- The Washington Times - Saturday, November 14, 2009


Suppose Maj. Nidal Hassan had called a meeting of agents of the FBI and top officers of Fort Hood, and then said something like this:

“Hey, I am a radical Islamic jihadist. I hate America and what it stands for, and especially what it is doing to my fellow Muslims in this so-called war on terror. I am thinking a lot these days about killing people. And in fact, I think killing Americans is justified by the Koran. You get me?”

Well, they probably would not get him. They would probably have just left him alone. For the fact is that Hassan did explicitly, unmistakably, repeatedly announce his terrorist attitudes.

He had e-mail exchanges with an al Qaeda-friendly cleric. He told a meeting of doctors at Walter Reed Army Medical Center that Muslim solders such as himself should be let out of the Army and could become suicide bombers if they were not. He engaged in diatribes against America during sessions of a public health course at a military university. To him, it is reported, the war on terror was actually a war on Islam.

None of this was secret, you understand. It was mostly done in public, some of it seems to have been reported to high-ranking officers, and the FBI found out about the e-mails. The FBI called off its investigation, and nothing else was done to stop Hasan until he found a crowded spot at Fort Hood, began firing his semi-automatic handgun, shouted “Allahu Akbar” and killed 13 people. Heroic police officer Kimberly Munley fired back, and he is now in a hospital, recovering and waiting for a military trial.

It is pretty clear why no one in authority paid as much attention as the situation demanded. I am not the first to fear that officials were inhibited by the politically correct concern that really, truly investigating this man and his attitudes would be understood as racial or religious profiling, as unwarranted discrimination against Muslims. A probe and appropriate, life-saving action - getting him out of the military, pronto - would have been no such thing, of course. We can all understand that there is no reason to be suspicious of someone just because he or she is a Muslim, but that there is if the person is a self-proclaimed loyalist to the terrorist cause.

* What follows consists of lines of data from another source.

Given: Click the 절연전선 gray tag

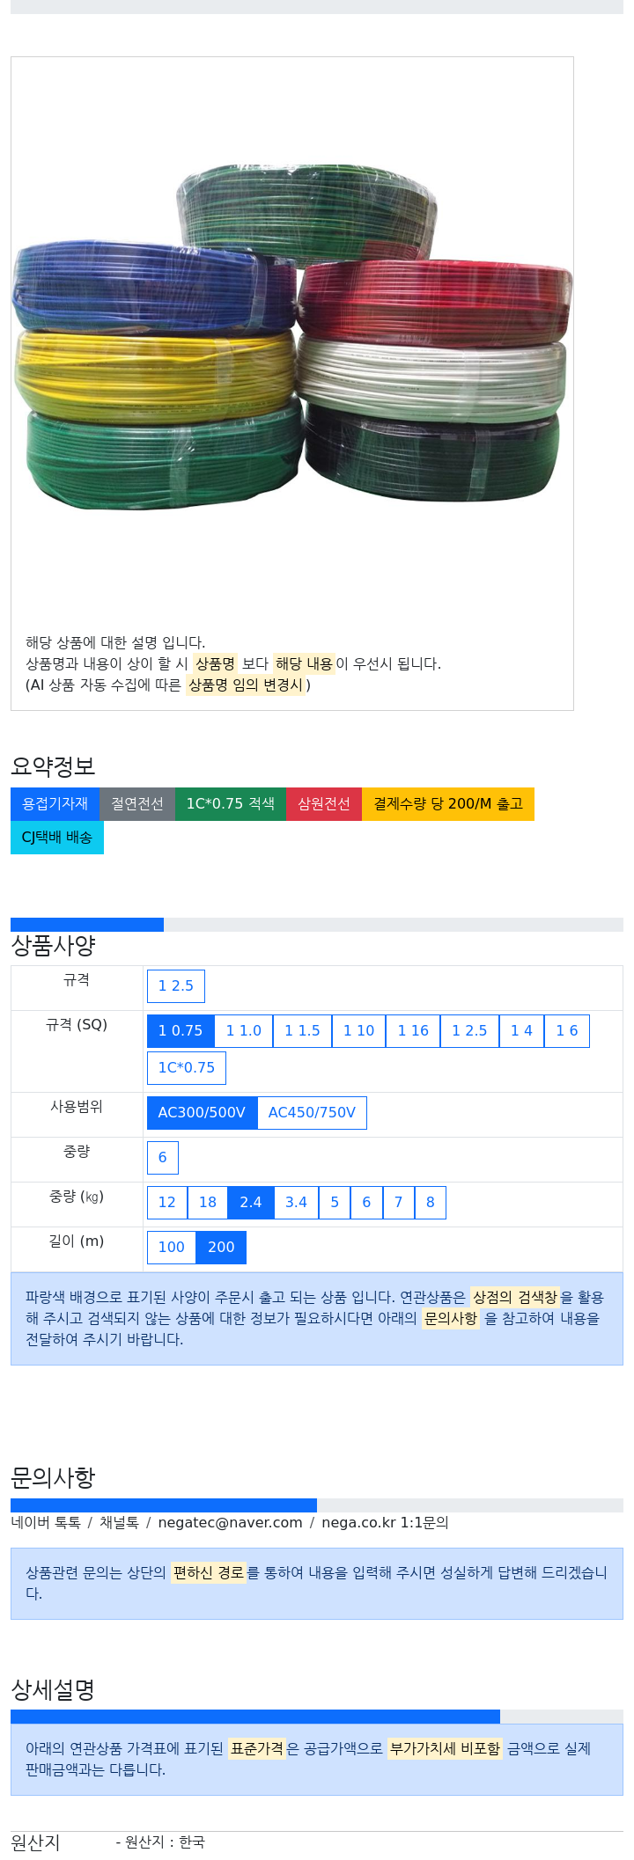Looking at the screenshot, I should [x=137, y=804].
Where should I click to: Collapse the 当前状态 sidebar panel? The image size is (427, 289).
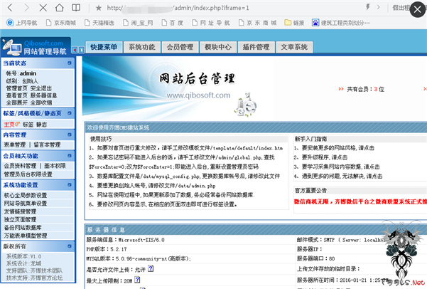point(80,64)
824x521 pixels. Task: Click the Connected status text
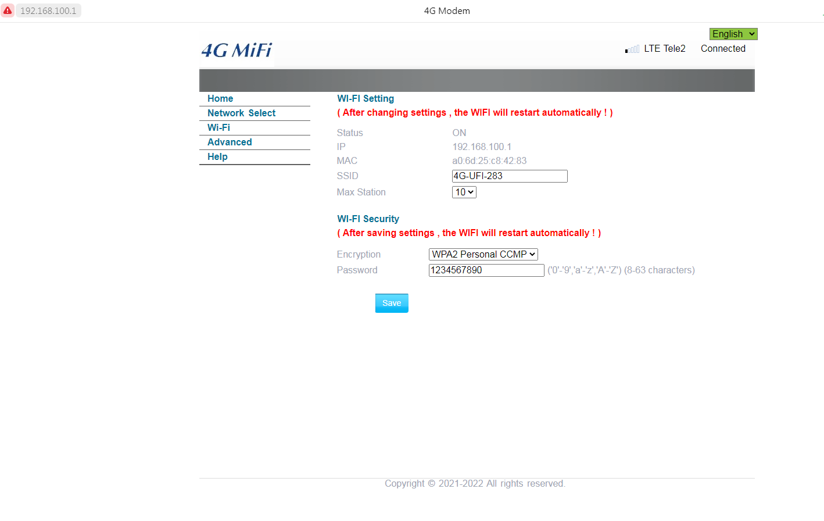[722, 49]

“If Hasan was showing signs, saying to people that he had become an Islamist extremist, the U.S. Army has to have zero tolerance,” Sen. Joseph I. Lieberman, Connecticut independent, is quoted as having said in a TV interview.

Of course, as others have noted, no such political correctness extends to Americans who happen to be conservative. Some left-wing commentators fret endlessly over the violence that could come from excessive right-wing rhetoric even as they employ the same kind of rhetoric themselves And then there’s the infamous memo from the Department of Homeland Security. It warned police that, in times of recession and following the election of a black president, right-wing extremists might find ready recruits for terrorist groups among people worried about gun controls, illegal immigration and the like, and that returning war veterans might also be pulled in.

While some right-wing berserkers have in fact committed acts of violence, there was no evidence of the kind of thing the department was talking primarily about. You can see the bigotry evident in this form of thinking if you imagine a memo warning police to be wary in general of American Muslims because they might be drawn to violence. The need is to be suspicious of people when they trot out solid reasons for that suspicion and then to do your best to save others from them, whatever group they might belong to.

Jay Ambrose is the former Washington director of editorial policy for Scripps Howard.